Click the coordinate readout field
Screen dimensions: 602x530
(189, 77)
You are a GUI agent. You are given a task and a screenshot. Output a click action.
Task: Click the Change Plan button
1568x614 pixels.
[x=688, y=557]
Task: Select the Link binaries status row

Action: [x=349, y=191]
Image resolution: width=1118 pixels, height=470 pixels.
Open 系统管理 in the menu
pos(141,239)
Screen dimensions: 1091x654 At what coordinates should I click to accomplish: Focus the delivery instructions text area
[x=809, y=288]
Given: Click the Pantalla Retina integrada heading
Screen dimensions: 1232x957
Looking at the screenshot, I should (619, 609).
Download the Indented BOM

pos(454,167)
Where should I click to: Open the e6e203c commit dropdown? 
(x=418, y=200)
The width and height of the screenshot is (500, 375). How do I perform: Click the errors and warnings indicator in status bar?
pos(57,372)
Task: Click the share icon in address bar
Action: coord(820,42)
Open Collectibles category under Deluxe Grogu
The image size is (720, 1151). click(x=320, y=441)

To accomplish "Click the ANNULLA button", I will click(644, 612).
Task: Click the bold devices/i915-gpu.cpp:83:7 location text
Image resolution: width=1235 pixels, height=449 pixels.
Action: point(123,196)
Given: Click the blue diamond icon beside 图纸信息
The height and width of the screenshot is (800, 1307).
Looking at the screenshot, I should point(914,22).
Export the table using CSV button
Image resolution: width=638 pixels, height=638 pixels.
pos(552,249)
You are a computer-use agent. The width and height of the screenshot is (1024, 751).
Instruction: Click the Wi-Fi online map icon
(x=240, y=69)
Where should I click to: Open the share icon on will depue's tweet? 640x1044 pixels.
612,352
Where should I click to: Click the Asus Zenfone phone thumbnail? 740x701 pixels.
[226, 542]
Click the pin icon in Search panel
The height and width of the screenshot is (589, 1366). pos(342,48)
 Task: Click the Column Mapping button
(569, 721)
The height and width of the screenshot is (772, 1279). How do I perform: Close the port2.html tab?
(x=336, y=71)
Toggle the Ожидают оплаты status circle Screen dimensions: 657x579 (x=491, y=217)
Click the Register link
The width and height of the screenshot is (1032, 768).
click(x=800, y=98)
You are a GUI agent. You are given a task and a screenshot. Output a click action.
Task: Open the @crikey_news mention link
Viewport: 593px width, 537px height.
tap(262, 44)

***

→ **Action item**
Repeat every line of the material exactly.

→ **Output**
Click the coordinate readout field
Screen dimensions: 602x530
(189, 77)
You are a GUI agent. You are given a task and a screenshot. Output a click action.
Task: Click the Change Plan button
1568x614 pixels.
[x=688, y=557]
Task: Select the Link binaries status row

Action: [x=349, y=191]
Image resolution: width=1118 pixels, height=470 pixels.
Open 系统管理 in the menu
pos(141,239)
Screen dimensions: 1091x654 At what coordinates should I click to accomplish: Focus the delivery instructions text area
[x=809, y=288]
Given: Click the Pantalla Retina integrada heading
Screen dimensions: 1232x957
Looking at the screenshot, I should (619, 609).
Download the Indented BOM

pos(454,167)
Where should I click to: Open the e6e203c commit dropdown? 
(x=418, y=200)
The width and height of the screenshot is (500, 375). How do I perform: Click the errors and warnings indicator in status bar?
pos(57,372)
Task: Click the share icon in address bar
Action: coord(820,42)
Open Collectibles category under Deluxe Grogu
The image size is (720, 1151). click(x=320, y=441)

To accomplish "Click the ANNULLA button", I will click(644, 612).
Task: Click the bold devices/i915-gpu.cpp:83:7 location text
Image resolution: width=1235 pixels, height=449 pixels.
Action: point(123,196)
Given: Click the blue diamond icon beside 图纸信息
The height and width of the screenshot is (800, 1307).
Looking at the screenshot, I should point(914,22).
Export the table using CSV button
Image resolution: width=638 pixels, height=638 pixels.
pos(552,249)
You are a computer-use agent. The width and height of the screenshot is (1024, 751).
Instruction: Click the Wi-Fi online map icon
(x=240, y=69)
Where should I click to: Open the share icon on will depue's tweet? 640x1044 pixels.
612,352
Where should I click to: Click the Asus Zenfone phone thumbnail? 740x701 pixels.
[226, 542]
Click the pin icon in Search panel
The height and width of the screenshot is (589, 1366). pos(342,48)
 Task: Click the Column Mapping button
(569, 721)
The height and width of the screenshot is (772, 1279). How do I perform: Close the port2.html tab?
(x=336, y=71)
Toggle the Ожидают оплаты status circle Screen dimensions: 657x579 (x=491, y=217)
Click the Register link
The width and height of the screenshot is (1032, 768).
click(x=800, y=98)
You are a GUI agent. You are given a task and a screenshot. Output a click action.
Task: Open the @crikey_news mention link
Viewport: 593px width, 537px height.
tap(262, 44)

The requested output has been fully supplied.